Brioche itself is a very heavy dough due to all the Butter and Eggs so it will take twice as long to rise and double in size, before baking. To make a dough that can be handled the Butter and the Eggs must go in cold. Try and keep the dough cold when working and developing it. The dough will be sticky when your trying to form it, lightly dust your hands with Flour and move quickly!
It will take practice to make picture perfect loaves. Just like everything it takes practice. Please measure everything by weight, not volume.
Keys to success:
- Find the best quality Butter and Fresh Eggs
- Butter and Eggs must be cold
- If your dough is warm, it will be loose – do not add more Flour! Put your dough into the refrigerator.
- The dough must double in size
- Preheat your oven to 375 degrees
The following recipe will make 2 medium loaves
- 1/3 Cup Warm Water
- 1/2 ounce Fresh Yeast
- 9 ounces All-Purpose Flour
- 5 ounces Bread Flour
- 10 ounces Unsalted Butter
- 4 each Large Eggs
- 1 ounce Sugar
- 1/2 ounce Powdered Milk
- 1 teaspoon Salt
Pour the warm water in a medium sized bowl add Yeast. Stir with a fork until it is dissolved. Let it stand for 5 minutes.

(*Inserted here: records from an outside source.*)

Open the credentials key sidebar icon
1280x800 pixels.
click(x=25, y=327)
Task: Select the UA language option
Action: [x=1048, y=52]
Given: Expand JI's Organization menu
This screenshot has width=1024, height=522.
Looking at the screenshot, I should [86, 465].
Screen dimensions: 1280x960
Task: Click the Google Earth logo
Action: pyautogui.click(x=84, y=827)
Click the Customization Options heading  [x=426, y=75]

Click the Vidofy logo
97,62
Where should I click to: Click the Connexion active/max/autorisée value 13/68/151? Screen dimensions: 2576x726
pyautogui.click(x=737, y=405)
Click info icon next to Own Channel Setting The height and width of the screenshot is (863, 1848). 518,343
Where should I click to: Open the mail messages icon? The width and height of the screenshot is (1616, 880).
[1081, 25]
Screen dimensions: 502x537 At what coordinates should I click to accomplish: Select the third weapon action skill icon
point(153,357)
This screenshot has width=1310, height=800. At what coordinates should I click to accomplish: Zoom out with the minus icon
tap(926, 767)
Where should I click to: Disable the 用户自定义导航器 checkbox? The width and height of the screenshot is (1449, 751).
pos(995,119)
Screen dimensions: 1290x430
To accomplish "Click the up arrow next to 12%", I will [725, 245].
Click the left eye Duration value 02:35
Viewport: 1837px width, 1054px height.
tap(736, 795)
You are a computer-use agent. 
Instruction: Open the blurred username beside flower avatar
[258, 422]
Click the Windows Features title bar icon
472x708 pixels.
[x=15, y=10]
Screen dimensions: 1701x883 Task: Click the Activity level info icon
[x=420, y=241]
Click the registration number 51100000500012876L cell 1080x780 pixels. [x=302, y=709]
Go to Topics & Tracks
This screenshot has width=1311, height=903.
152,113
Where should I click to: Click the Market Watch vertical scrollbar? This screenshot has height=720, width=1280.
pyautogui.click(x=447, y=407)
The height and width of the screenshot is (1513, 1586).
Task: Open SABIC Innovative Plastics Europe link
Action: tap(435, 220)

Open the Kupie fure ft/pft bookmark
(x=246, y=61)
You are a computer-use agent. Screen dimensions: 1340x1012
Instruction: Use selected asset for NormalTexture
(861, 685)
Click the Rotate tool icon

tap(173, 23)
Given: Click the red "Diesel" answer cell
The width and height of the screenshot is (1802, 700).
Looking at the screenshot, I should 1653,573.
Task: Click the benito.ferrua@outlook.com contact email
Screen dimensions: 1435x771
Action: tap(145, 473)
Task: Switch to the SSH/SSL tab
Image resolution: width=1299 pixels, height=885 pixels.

Add 2 ounces of Bread Flour stir until well combined. Cover with a dry towel and let it rise in a warm spot. It will double in size and bubbles will appear on the surface, this takes about an hour.
Place the remaining Flours, Butter, Eggs, Sugar and Powdered Milk in the same bowl. Beat with an Electric mixer on low speed for 5 minutes. Add the Yeast and Water mixture and mix on Low speed for 5 more minutes.
Add your Salt and mix on Medium speed for 5 more minutes. The dough will become Smooth & Shiny.
Cover the bowl with plastic wrap and Freeze for 30 minutes. Remove from the freezer and punch down the dough to 1/2 inch thickness. Put in the refrigerator overnight.
Weigh out dough to 5 & 1/2 oz and using a little extra Flour roll your dough into balls. Butter you pan. If using a rectangular pan roll dough into logs. If using a round pan roll them into balls, we’ll use the log example.
Once you have put your dough into your buttered pan, cover your pan and set aside until your dough has doubled in size. Be patient!
Brush your doubled in size dough with egg-wash and bake for 40-45 minutes. Transfer the finished Bread in there pans to a wire rack to cool.
Fresh Bread, it does take work. The results will have you making Bread more then you ever thought – Enjoy!